English journalist and broadcaster (1950–2022)

Harry John Gration (22 October 1950 – 24 June 2022) was an English journalist and broadcaster. He was one of the main anchors for the BBC Yorkshire regional magazine programme Look North. He was often referred to as Mr. Yorkshire by the media.

==Early life==
Born in Bradford, West Riding of Yorkshire, to Nina (née Smith) and Morris Gration, Gration was raised in a back-to-back house in the city. His father was a chemist who was a manager at a Boots store in the city and promotion took the family first to Leeds, then York.
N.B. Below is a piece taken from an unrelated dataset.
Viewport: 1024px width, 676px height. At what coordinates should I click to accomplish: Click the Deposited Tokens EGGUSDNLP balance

Gration was educated at Leeds Grammar School and at St Peter's School in York, and after leaving education, he initially spent five years as a history teacher and eventually, a head of history at The Rodillian Academy, a school in Lofthouse, near Leeds.

==Career==
Whilst still teaching, Gration became a sports commentator on rugby league games which led to a three-month contract with the BBC. He then ended up resigning from his teaching post and went into broadcasting full-time when he joined BBC Radio Leeds in 1978.
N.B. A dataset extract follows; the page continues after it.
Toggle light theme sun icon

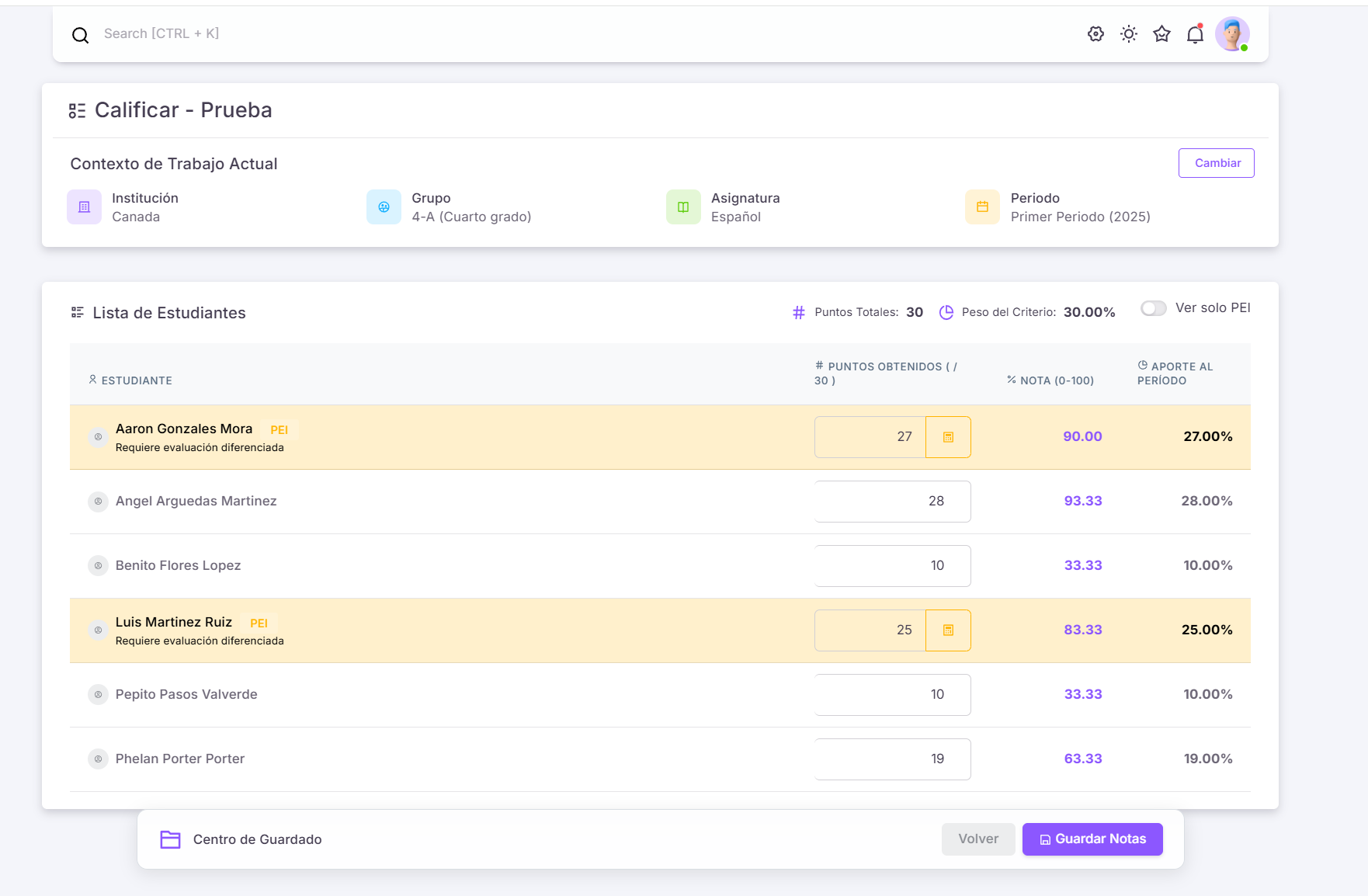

Gration started presenting Look North in 1982. By 2018, Gration had been broadcasting with the BBC for 40 years, although he had a spell at BBC South Today where he co-presented with Sally Taylor between 1995 and 1999. He presented alongside Judith Stamper, Clare Frisby, Christa Ackroyd, and his last co-anchor was Amy Garcia.

He appeared on Top Gear in 2010. While supposedly reporting from Braithwell, Jeremy Clarkson crashes a Reliant Robin in the background.
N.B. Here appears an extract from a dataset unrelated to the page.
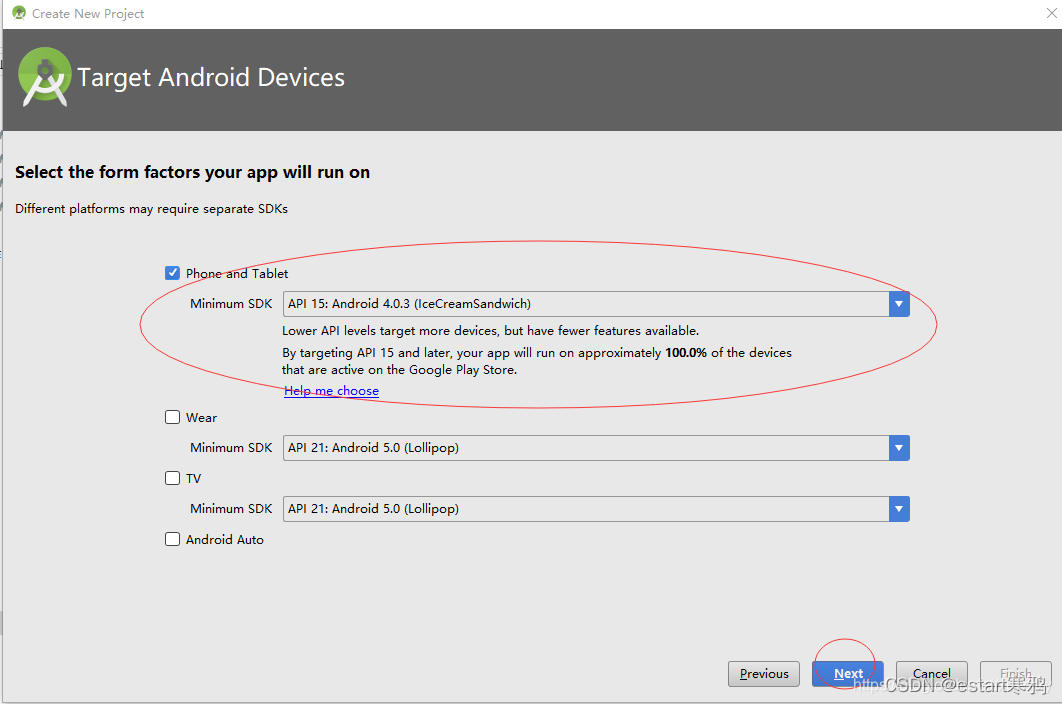Click the Finish button
1062x704 pixels.
[x=1015, y=674]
Gration was appointed Member of the Order of the British Empire (MBE) in the 2013 Birthday Honours for services to broadcasting.

Gration regularly appeared in the annual Christmas pantomime at the York Theatre Royal in a filmed segment with its main star and writer, Berwick Kaler. In the 2016 production of Cinderella, Gration appeared in women's underwear.

On 13 October 2020, Gration announced his retirement from the BBC. His final appearance as lead presenter on Look North was 21 October 2020, the day before his 70th birthday.

==Public office==
In December 2009, Gration followed in the footsteps of his Look North colleague and Mayor of Wetwang, Paul Hudson, when he was declared honorary Mayor of Burn.
In June 2018, Gration performed the wedding ceremony between Keeley Donovan and Johnny I'Anson in Knaresborough; Donovan is a Look North weather presenter and reporter and I'Anson also broadcasts for the BBC.

He was a Deputy Lieutenant of North Yorkshire.

==Personal life==
Gration was married three times and had six children. His first two marriages, to Hilary Gardner (m.1974) and Rowena Cluness (m.1984), ended in divorce.
He married his third wife, Helen Chene, in 2001. Gration died suddenly after collapsing on 24 June 2022 at the age of 71. It was later revealed that he was diagnosed with cancer, but this was unrelated to his death.

A memorial service was held for Gration on 1 August 2022, which is Yorkshire Day, at York Minster. It was attended by Geoff Boycott, Dickie Bird and former Archbishop of York Dr John Sentamu.